The sources maintained that the I-T surveys were planned after the parliamentary committee’s observations. In addition, there were inputs from the enforcement directorate and other regulatory bodies. They said it was a coincidence that the events coincided with the controversy over the ownership of the Kochi franchise.
Teams, comprising officials from the I-T department, conducted surveys in three premises yesterday. Surveys and meetings in Modi’s Worli office went on till early this morning.
Officials said based on facts available so far, the shares which were gifted, or acquired in lieu of the goodwill of the brand ambassadors or celebrities, without exchange of money — as is the case with Sunanda Pushkar — will amount to sweat equity or deemed salary. This will be subjected to gift tax.
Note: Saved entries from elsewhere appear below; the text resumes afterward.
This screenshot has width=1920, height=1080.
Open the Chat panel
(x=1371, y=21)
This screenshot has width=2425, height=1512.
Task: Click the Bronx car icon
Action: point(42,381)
They, however, added that these aspects will be clear once the scrutiny of the terms of contract of IPL with such individuals is completed.
The second element of the probe focuses on four IPL teams. Officials said the department wanted to look into their I-T returns and their self-assessment returns for the first three editions of the league. This will help the authorities ascertain if the team owners have deducted tax, while making payments to team members and others. In this regard, the returns filed by all team owners, players and other related parties and individuals will be scrutinised.
The tax department in Mumbai had earlier set up a committee into aspects related to tax deducted at source (TDS) for payments related to IPL.
The third element of the probe is the investment pattern of the funds in IPL. This is being done from the point of view of ascertaining the source of funds. The idea is to assess if there is undisclosed income and check for instances of mis-declaration of funds, officials said.